The theory of acupuncture is based on the idea that bodily functions are regulated by an energy called qi which flows through the body. The goal is to correct imbalances in the flow of qi by stimulation of certain spots, by a variety of techniques. The most common method of stimulation involves insertion of thin metal needles, which are then manipulated.

Traditional Chinese medicine distinguishes several kinds of qi, defined by five “cardinal functions”:

1. Actuation (all physical processes, especially circulation of fluids in the body)
2. Warming (the body, especially the limbs)
3. Defense (against external ills)
4. Containment (preventing leakage or excessive emission of body fluids)
5. Transformation (of food, drink, and breath into qi, blood and fluids)

In traditional Chinese medicine, disease is perceived is an imbalance in qi, or disharmony in interactions between the human body and the environment. Treatment is based on which “pattern of disharmony” can be identified. To determine which pattern exists, practitioners will observe and question the patient, and examine things like the color and shape of the tongue, the relative strength of pulse-points, the smell of the breath, the quality of breathing, or the sound of the voice. Traditionally, the practice is highly individualized and based on philosophy or intuition.

Acupuncture has changed somewhat in modern or Western practice. Treatment in traditional Chinese medicine focuses on treatment of the patient, whereas in the West treatment is focused on the disease. Treatment in modern acupuncture still involves taking the pulse on both arms and inspecting the tongue. Needles are still used; and in some cases may be left in the body for substantial periods of time. It can be used to treat various types of pain, neurological problems and stroke rehabilitation.

Acupuncture has diverged in terms of methodology. There are now many related practices that are used for similar effects, including:

Moxibustion: often used alongside acupuncture, moxibustion is the burning of cone-shaped preparations of a plant on or near the skin, often near an acupuncture point; traditionally, it was used to treat chronic diseases.

Fire cupping: an ancient practice in which a local suction is created on the skin using heat or mechanical devices.

Acupressure: a traditional Chinese medical practice that is nearly identical to acupuncture; the difference is that this method involves various bare handed techniques rather than needles.

Electroacupuncture: a technique in which acupuncture needles are attached to a device that generates continuous electrical pulses.

Acutonics: acupuncture using sound instead of needles.

Acupuncture point injection: the injection of various substances (drugs, vitamins, or herbal extracts) into acupuncture points.
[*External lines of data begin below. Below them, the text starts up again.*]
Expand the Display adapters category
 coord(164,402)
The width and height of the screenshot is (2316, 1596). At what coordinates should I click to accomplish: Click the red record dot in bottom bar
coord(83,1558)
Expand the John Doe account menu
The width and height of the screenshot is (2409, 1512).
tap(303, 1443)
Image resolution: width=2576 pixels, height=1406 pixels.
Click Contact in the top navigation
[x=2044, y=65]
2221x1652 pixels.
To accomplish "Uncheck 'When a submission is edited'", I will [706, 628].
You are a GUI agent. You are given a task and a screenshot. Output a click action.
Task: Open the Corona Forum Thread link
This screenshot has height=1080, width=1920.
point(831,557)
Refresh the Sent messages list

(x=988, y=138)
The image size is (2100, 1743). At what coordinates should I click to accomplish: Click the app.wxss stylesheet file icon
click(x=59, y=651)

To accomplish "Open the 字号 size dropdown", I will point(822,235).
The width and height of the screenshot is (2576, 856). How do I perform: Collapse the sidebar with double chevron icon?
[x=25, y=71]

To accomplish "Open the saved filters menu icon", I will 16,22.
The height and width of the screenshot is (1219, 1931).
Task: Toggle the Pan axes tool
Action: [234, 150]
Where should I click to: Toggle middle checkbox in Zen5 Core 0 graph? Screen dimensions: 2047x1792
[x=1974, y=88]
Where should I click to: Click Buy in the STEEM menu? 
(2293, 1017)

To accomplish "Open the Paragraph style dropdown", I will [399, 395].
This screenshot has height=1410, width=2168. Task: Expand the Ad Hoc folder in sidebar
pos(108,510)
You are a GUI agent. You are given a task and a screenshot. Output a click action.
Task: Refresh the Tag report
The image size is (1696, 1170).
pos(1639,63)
Should you give acupuncture a try? Many skeptics claim if acupuncture is effective at all it is merely a placebo effect. However, the World Health Organization recognizes it as effective in treating a number of illnesses, for example migraines. As for risk, the risk of injury due to acupuncture is remote as little as 0.55 per 10,000 patients and usually involves infection and compared to the 4.5 million Americans that visit the emergency room due to adverse effect of prescription drugs is small potatoes indeed.